Look in the data below for the line that contains "Instruction: Open the". Copy that line and the remaining lines exactly.

SUPPLIED DATA —
══════

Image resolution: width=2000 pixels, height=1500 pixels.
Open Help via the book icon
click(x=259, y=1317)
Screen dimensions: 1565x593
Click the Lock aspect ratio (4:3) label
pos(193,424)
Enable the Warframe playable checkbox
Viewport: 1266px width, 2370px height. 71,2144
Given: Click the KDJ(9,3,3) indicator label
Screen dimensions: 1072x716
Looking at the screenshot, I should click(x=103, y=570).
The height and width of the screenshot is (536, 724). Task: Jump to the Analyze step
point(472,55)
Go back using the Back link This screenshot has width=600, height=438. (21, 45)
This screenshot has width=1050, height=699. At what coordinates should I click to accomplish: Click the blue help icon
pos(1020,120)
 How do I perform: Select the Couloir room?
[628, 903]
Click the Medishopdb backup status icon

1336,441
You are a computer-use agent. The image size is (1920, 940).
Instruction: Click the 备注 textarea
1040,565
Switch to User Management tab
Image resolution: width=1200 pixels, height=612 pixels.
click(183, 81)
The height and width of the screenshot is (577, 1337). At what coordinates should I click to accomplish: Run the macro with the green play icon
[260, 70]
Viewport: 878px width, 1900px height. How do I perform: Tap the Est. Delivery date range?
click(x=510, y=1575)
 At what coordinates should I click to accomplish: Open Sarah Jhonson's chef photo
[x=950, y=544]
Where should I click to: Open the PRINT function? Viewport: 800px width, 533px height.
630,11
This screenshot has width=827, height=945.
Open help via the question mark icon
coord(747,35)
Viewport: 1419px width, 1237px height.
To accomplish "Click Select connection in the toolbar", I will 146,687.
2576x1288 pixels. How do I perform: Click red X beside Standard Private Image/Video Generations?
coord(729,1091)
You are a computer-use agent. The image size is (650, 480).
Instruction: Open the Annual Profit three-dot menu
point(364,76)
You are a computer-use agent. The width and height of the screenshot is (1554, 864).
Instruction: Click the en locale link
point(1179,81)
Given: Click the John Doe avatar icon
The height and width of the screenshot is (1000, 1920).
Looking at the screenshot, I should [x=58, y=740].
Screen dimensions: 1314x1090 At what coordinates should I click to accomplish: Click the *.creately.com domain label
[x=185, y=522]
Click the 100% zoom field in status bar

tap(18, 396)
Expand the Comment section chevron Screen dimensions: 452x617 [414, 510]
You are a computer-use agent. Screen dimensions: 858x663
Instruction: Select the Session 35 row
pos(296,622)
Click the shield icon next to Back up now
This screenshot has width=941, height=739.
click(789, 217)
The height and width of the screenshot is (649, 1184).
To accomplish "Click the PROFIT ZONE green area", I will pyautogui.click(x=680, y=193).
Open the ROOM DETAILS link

══════

RESULT OF THIS TASK —
Instruction: Open the Annual Profit three-dot menu
point(364,76)
You are a computer-use agent. The width and height of the screenshot is (1554, 864).
Instruction: Click the en locale link
point(1179,81)
Given: Click the John Doe avatar icon
The height and width of the screenshot is (1000, 1920).
Looking at the screenshot, I should [x=58, y=740].
Screen dimensions: 1314x1090 At what coordinates should I click to accomplish: Click the *.creately.com domain label
[x=185, y=522]
Click the 100% zoom field in status bar

tap(18, 396)
Expand the Comment section chevron Screen dimensions: 452x617 [414, 510]
You are a computer-use agent. Screen dimensions: 858x663
Instruction: Select the Session 35 row
pos(296,622)
Click the shield icon next to Back up now
This screenshot has width=941, height=739.
click(789, 217)
The height and width of the screenshot is (649, 1184).
To accomplish "Click the PROFIT ZONE green area", I will pyautogui.click(x=680, y=193).
Open the ROOM DETAILS link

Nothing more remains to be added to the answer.